▶ **Task**: Locate every line in the records below that contains the word "computer", and copy each one.

____________

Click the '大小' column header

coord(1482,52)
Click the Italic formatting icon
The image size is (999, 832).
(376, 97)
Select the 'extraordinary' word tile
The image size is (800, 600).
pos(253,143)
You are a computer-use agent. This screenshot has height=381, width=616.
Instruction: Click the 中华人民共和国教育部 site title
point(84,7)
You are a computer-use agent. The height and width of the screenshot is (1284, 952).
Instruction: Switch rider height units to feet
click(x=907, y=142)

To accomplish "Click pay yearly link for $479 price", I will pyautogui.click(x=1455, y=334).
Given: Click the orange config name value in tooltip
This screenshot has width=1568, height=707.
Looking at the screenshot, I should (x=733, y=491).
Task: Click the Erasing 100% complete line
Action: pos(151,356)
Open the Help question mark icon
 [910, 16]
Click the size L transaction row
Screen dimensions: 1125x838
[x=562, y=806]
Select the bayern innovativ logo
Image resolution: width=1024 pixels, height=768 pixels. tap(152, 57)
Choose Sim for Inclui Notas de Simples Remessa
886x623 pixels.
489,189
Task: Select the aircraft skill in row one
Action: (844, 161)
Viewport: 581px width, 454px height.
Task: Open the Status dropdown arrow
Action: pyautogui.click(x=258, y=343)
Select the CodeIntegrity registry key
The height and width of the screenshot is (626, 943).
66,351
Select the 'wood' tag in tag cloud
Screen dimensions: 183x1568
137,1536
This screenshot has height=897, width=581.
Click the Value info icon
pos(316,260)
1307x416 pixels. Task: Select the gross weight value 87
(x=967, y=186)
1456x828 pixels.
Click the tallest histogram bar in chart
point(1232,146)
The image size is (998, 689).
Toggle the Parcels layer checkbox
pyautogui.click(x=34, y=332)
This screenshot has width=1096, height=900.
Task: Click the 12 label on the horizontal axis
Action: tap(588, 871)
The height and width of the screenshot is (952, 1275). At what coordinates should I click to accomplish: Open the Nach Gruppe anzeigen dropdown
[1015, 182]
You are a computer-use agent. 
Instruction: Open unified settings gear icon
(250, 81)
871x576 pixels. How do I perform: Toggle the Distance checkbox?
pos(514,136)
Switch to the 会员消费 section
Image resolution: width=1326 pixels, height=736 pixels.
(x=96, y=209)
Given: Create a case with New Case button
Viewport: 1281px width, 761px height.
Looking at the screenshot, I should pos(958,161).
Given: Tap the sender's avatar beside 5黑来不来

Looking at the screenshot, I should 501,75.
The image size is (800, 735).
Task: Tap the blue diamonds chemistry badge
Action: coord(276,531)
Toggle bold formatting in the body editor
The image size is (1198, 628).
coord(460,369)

____________

▶ **Written answer**:
You are a computer-use agent. This screenshot has height=381, width=616.
You are a computer-use agent. The height and width of the screenshot is (1284, 952).
You are a computer-use agent. 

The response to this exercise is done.